---------- Supplied passage ----------

Tshiuetin Rail Transportation Inc.  is a rail company that owns and operates a  Canadian regional railway that stretches through the wilderness of western Labrador and northeastern Quebec. It connects Emeril, Labrador with Schefferville, Quebec on the interprovincial boundary. The company also operates a  railway that connects Sept-Îles, Quebec to Emeril. The company is the first railway in North America owned and operated by Indigenous peoples, specifically by the Innu Nation of Matimekush-Lac John, the Naskapi Nation of Kawawachikamach, and the Innu Takuaikan Uashat Mak Mani-Utenam.

History 

Tshiuetin () Rail Transportation operates on the Menihek Subdivision, a rail line running from Emeril Junction to Schefferville. The Menihek Subdivision used to be part of the QNSX main line, constructed between 1951 and 1954. After mining activity in Schefferville ended with the closure of the Schefferville iron mine in 1983, QNSX shifted its priority to the Sept-Îles to Labrador City line, and the Emeril Jct to Schefferville line had limited freight and subsidized passenger service for the remaining First Nations communities in the region.

---------- Provided data ----------

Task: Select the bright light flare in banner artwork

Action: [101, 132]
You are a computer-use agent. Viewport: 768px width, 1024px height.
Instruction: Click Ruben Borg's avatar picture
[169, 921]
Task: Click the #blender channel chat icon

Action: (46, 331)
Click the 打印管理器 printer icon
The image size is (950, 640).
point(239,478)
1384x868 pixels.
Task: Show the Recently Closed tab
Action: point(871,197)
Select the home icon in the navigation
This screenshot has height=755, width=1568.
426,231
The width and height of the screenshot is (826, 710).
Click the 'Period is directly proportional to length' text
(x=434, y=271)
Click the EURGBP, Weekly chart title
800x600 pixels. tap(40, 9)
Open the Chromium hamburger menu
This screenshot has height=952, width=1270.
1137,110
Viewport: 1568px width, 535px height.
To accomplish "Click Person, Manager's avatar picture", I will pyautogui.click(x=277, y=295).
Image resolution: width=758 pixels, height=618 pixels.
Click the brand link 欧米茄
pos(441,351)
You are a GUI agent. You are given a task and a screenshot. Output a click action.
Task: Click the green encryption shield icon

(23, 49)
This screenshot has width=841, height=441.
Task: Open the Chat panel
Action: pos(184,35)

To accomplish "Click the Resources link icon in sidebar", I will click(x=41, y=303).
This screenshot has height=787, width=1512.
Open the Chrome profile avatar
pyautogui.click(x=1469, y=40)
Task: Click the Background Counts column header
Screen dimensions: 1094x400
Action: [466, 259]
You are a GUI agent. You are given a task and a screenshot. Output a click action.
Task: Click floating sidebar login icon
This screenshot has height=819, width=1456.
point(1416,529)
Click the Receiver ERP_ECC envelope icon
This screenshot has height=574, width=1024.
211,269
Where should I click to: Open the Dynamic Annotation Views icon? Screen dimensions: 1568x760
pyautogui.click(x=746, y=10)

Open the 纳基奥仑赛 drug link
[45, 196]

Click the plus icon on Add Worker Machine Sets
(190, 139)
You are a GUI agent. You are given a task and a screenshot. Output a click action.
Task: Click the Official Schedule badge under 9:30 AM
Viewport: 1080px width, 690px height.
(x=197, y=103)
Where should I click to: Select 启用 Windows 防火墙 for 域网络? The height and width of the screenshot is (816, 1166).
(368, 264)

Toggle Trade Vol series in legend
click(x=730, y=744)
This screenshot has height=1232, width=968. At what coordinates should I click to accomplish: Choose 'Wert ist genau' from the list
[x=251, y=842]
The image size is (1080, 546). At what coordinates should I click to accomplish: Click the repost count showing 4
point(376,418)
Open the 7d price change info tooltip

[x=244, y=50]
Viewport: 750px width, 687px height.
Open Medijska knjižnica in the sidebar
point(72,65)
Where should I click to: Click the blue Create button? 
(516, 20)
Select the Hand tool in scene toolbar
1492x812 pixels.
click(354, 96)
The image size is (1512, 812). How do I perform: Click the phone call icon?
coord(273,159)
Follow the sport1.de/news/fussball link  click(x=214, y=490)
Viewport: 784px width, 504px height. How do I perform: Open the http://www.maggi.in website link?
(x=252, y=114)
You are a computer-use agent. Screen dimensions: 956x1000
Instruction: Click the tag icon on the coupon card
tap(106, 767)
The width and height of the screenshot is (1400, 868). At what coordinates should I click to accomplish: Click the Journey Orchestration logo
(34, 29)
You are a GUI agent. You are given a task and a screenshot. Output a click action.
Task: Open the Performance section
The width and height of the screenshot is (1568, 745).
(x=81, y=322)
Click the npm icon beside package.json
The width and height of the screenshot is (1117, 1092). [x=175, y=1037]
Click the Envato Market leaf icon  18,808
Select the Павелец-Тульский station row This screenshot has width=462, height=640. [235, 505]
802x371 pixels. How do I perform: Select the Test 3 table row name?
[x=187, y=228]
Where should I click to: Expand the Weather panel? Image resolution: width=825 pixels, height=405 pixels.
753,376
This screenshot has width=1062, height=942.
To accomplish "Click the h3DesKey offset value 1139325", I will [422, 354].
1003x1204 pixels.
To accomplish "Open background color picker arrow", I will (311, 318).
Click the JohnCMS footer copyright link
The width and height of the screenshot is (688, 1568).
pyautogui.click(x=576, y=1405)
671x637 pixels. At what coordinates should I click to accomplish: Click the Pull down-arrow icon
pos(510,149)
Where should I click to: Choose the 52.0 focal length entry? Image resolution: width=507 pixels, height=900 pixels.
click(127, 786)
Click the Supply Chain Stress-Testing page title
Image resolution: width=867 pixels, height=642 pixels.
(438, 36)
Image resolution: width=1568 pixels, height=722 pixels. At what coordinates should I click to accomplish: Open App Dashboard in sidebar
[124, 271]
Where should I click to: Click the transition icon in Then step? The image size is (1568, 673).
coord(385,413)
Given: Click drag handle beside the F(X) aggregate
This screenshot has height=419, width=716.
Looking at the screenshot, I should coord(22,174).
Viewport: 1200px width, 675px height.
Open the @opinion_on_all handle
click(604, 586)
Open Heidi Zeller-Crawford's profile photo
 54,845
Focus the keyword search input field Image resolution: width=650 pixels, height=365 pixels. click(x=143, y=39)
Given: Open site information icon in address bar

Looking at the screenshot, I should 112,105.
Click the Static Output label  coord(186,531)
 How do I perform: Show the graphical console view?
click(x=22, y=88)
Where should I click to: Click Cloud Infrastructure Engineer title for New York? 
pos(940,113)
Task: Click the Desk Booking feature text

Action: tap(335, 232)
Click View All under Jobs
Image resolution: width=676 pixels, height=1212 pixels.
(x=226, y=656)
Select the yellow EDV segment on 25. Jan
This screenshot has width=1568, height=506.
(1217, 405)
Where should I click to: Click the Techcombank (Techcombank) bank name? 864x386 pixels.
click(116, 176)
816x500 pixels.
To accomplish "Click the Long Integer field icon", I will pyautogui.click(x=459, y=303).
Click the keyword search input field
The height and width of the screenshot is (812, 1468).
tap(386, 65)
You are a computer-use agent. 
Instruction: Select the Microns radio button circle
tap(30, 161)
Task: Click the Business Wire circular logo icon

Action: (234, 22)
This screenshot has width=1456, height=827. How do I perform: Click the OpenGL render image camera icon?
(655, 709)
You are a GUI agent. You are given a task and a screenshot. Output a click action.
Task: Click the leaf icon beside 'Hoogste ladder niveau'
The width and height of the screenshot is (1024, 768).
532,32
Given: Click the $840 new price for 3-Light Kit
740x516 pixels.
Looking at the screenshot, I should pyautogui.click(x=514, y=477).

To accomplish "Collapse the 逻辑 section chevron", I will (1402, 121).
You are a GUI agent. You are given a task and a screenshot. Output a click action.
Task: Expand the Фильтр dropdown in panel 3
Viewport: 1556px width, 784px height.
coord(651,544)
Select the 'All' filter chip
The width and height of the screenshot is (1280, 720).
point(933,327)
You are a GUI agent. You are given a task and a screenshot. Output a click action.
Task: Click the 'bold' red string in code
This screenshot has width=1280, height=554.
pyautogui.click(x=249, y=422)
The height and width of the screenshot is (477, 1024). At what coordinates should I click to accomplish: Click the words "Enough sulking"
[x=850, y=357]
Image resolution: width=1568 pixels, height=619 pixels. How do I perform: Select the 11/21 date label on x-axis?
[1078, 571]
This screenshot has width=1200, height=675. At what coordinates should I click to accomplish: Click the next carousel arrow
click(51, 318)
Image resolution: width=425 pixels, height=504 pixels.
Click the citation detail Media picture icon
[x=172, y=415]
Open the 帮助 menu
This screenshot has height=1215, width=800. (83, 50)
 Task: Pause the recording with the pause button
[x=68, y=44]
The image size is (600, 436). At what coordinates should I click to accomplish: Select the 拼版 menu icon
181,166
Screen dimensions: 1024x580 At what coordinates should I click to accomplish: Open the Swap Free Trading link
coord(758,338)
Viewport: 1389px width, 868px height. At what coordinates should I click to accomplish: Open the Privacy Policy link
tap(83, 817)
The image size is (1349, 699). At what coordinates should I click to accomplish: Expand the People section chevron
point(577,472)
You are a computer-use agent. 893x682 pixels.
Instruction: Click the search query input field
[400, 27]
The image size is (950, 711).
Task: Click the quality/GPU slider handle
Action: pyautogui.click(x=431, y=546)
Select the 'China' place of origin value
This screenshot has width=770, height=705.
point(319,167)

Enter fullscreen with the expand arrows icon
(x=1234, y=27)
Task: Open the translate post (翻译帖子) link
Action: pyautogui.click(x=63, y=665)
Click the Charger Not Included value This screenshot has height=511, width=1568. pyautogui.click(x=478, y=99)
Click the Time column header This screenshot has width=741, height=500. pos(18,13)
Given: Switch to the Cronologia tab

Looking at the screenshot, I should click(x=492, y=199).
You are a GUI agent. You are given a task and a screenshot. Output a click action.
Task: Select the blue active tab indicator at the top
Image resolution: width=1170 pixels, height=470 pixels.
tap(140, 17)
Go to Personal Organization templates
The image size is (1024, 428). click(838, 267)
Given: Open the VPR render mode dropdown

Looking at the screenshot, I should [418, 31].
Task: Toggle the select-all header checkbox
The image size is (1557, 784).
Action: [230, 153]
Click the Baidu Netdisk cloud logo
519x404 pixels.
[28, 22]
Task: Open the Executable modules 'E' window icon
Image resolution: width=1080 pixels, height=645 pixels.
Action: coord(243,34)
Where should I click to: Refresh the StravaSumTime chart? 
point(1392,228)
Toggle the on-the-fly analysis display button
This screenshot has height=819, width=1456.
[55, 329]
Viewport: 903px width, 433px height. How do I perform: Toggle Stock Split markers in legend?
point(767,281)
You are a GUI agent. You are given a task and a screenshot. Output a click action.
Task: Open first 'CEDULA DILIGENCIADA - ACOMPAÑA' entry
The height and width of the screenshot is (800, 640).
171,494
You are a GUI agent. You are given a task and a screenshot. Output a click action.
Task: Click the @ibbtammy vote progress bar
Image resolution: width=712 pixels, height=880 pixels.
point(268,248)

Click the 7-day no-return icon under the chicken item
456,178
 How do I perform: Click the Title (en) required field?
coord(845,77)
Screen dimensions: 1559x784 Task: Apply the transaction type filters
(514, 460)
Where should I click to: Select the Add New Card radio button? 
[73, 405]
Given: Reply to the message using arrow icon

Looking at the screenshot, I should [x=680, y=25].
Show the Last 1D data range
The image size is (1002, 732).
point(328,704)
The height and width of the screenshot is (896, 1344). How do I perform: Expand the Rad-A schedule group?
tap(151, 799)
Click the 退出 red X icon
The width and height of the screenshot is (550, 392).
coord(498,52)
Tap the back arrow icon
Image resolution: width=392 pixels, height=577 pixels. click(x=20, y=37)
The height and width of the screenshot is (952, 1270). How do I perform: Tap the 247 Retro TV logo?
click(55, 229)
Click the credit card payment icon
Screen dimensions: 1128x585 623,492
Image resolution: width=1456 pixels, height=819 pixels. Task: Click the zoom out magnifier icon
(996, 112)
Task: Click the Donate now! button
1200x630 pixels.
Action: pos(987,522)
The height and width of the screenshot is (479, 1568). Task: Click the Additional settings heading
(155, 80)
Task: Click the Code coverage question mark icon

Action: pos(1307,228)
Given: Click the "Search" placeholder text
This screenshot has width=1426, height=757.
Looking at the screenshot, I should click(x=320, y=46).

----------

• [What is required]
According to the passage about Tshiuetin Rail, when was the QNSX main line that included the Menihek Subdivision constructed? The rows are separate material and have no connection to the passage about Tshiuetin Rail.

• [Answer to the exercise]
Between 1951 and 1954.